▶ _TEXT PROVIDED_:
At his Friday news conference, President Trump declared his opposition to the House bill meant to ease the burden on businesses and individuals from the coronavirus pandemic. Trump said Republicans had not “gotten enough,” a reference to the payroll tax that members of both parties opposed.

When House Speaker Nancy Pelosi (D-Calif.) announced she had reached a deal with Treasury Secretary Steven Mnuchin, it predictably did not include that payroll tax. Increasingly, the way to get anything done is for Pelosi and Mnuchin to hammer out a reasonable compromise, let Mnuchin sell it to the president and then present it as a fait accompli to the Senate Republicans who have no ideas or legislation of their own, having become vassals of the president. This is how it went on the United States-Mexico-Canada Agreement trade negotiations.

Not long after the president had finished his news conference (and after more than a dozen conversations with Mnuchin), Pelosi told her members in a Dear Colleague letter: “Today, the House is taking the next step to put Families First. We are proud to have reached an agreement with the Administration to resolve outstanding challenges, and now will soon pass the Families First Coronavirus Response Act.”

She thanked her committee chairmen and did not hide her delight in passing a bill that essentially gave the House exactly what it wanted. “This legislation is about testing, testing, testing,” she said. " To stop the spread of the virus, we have secured free coronavirus testing for everyone who needs a test, including the uninsured. We cannot fight coronavirus effectively unless everyone in our country who needs to be tested can get their test free of charge." (Trump has claimed, alternatively, that testing was fully available, rolling out smoothly, or that, on second thought, people really did not need to get tested unless they had symptoms.)

Other provisions include paid sick leave, enhanced unemployment insurance, “strengthened nutrition security initiatives, including SNAP, student meals, seniors’ nutrition and food banks” and “increased federal funds for Medicaid to support our local, state, tribal and territorial governments and health systems, so that they have the resources necessary to combat this crisis.”

▶ _SUPPLIED DATA_:

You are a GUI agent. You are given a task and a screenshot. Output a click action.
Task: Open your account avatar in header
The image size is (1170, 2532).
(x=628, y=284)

▶ _TO DO_:
1 - Repeat the passage of the coronavirus relief bill article above, starting at "At his Friday" and ending at "Agreement trade negotiations.".
2 - According to the coronavirus relief bill article above, which items are included among the "strengthened nutrition security initiatives"?

▶ _RESULTS OF THE EXERCISE_:
1 -
At his Friday news conference, President Trump declared his opposition to the House bill meant to ease the burden on businesses and individuals from the coronavirus pandemic. Trump said Republicans had not “gotten enough,” a reference to the payroll tax that members of both parties opposed.

When House Speaker Nancy Pelosi (D-Calif.) announced she had reached a deal with Treasury Secretary Steven Mnuchin, it predictably did not include that payroll tax. Increasingly, the way to get anything done is for Pelosi and Mnuchin to hammer out a reasonable compromise, let Mnuchin sell it to the president and then present it as a fait accompli to the Senate Republicans who have no ideas or legislation of their own, having become vassals of the president. This is how it went on the United States-Mexico-Canada Agreement trade negotiations.

2 -
- SNAP
- Student meals
- Seniors' nutrition
- Food banks